Situasi aparat penegak hukum dan kehakiman hari-hari ini memang dikuakkan sejumlah kasus yang terus menyedot perhatian publik. Beberapa di antaranya, jaksa, hakim, dan anggota Komisi Yudisial (KY) ada yang tertangkap tangan melakukan tindak pidana suap atau pemerasan.
Kita pun dihebohkan dengan seorang pegawai pajak yang memiliki rekening hingga Rp28 miliar. Lantas polisi dan jaksa disebut-sebut telah merekayasa sangkaan dan tuntutan yang memungkinkan pegawai pajak itu divonis bebas. Kini perilaku Direktorat Jenderal Pajak Kementerian Keuangan mulai dikuak Polri. Berbagai kasus korupsi, suap, dan pemerasan yang melibatkan penegak hukum dan kehakiman itu telah menimbulkan desakan reformasi. Sebagian pejabat merespons dengan reformasi birokrasi. Namun, reformasi lembaga peradilan itu menghadapi sejumlah perintangnya.

### TANTANGAN:
**A.** Tulis ulang teks tentang penegak hukum, seluruhnya mulai dari "Situasi aparat penegak" sampai ke "menghadapi sejumlah perintangnya.", dengan mengganti "pegawai pajak" menjadi "petugas pajak".
**B.** Ubah paragraf yang diawali "Kita pun dihebohkan" dalam teks tentang penegak hukum menjadi daftar singkat yang memuat fakta-fakta utamanya.
**C.** Teruskan teks tentang penegak hukum dan kehakiman, mulai setelah kalimat terakhirnya.

### ENTRI DATASET:
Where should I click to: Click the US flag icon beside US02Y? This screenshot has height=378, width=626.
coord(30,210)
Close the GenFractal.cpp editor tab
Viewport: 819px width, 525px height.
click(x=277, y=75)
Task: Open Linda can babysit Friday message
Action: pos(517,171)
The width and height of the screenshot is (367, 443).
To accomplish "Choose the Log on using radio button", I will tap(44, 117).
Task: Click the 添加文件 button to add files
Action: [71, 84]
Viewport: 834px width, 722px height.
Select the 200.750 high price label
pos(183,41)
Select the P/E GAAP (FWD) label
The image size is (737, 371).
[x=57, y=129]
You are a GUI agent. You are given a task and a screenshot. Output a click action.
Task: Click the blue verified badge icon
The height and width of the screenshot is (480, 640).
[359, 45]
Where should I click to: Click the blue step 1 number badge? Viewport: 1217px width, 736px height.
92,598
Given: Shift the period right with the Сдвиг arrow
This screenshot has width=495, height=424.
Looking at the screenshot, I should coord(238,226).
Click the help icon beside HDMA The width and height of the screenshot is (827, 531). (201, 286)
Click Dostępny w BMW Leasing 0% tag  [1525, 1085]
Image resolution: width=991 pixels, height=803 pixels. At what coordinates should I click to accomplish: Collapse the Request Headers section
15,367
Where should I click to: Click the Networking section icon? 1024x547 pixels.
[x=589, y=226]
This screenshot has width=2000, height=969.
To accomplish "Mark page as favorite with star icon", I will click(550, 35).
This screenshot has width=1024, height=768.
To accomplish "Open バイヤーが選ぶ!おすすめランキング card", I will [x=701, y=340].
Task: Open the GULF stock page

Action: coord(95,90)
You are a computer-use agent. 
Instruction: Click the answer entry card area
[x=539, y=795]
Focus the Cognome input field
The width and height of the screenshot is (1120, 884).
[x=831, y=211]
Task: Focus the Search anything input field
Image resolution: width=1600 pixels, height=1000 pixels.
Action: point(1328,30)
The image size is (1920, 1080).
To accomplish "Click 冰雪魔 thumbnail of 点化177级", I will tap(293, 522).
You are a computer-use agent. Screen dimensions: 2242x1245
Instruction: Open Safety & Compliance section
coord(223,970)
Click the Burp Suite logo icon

### HASIL:
**A.**
Situasi aparat penegak hukum dan kehakiman hari-hari ini memang dikuakkan sejumlah kasus yang terus menyedot perhatian publik. Beberapa di antaranya, jaksa, hakim, dan anggota Komisi Yudisial (KY) ada yang tertangkap tangan melakukan tindak pidana suap atau pemerasan.
Kita pun dihebohkan dengan seorang petugas pajak yang memiliki rekening hingga Rp28 miliar. Lantas polisi dan jaksa disebut-sebut telah merekayasa sangkaan dan tuntutan yang memungkinkan petugas pajak itu divonis bebas. Kini perilaku Direktorat Jenderal Pajak Kementerian Keuangan mulai dikuak Polri. Berbagai kasus korupsi, suap, dan pemerasan yang melibatkan penegak hukum dan kehakiman itu telah menimbulkan desakan reformasi. Sebagian pejabat merespons dengan reformasi birokrasi. Namun, reformasi lembaga peradilan itu menghadapi sejumlah perintangnya.

**B.**
- Seorang pegawai pajak diketahui memiliki rekening hingga Rp28 miliar.
- Polisi dan jaksa disebut-sebut merekayasa sangkaan dan tuntutan sehingga pegawai pajak itu bisa divonis bebas.
- Polri kini mulai menguak perilaku Direktorat Jenderal Pajak Kementerian Keuangan.
- Berbagai kasus korupsi, suap, dan pemerasan yang melibatkan penegak hukum dan kehakiman menimbulkan desakan reformasi.
- Sebagian pejabat merespons dengan reformasi birokrasi, tetapi reformasi lembaga peradilan menghadapi sejumlah rintangan.

**C.**
Jaringan mafia
Telah menjadi dalil bahwa kekuasaan atau otoritas yang dioperasikan sekelompok orang cenderung korup. Mereka yang menggenggam kuasa atau otoritas dapat saja menyalahgunakan wewenang demi kepentingan pribadi atau kelompok.
Dalam pertaliannya dengan penegak hukum dan kehakiman, mereka berwenang menyelidiki, menyidik, menangkap, menahan, mengadili atau menyidangkan dan menjatuhkan vonis, bahkan melakukan eksekusi hukuman mati. Dan kewenangan itu juga dapat diselewengkan.
Penyalahgunaan wewenang itu, selain menimbulkan korupsi, marak membentuk mafia peradilan. Dengan operasi kewenangan model mafia itulah mereka mengatur isi perkara dan pembagian uang secara ilegal. Praktik itu menjadi kebiasaan dan membentuk jaringan sistemnya sendiri.
Para penegak hukum dan hakim yang terlibat dalam jaringan mafia itu bukan saja mempertahankan apa yang telah berlaku, melainkan juga memperluasnya dengan makelar kasus yang menjadi penghubung pihak-pihak yang terkait dengan proses hukum, baik tuntutan pidana maupun gugatan perdata. Begitu juga dengan dugaan dagang perkara.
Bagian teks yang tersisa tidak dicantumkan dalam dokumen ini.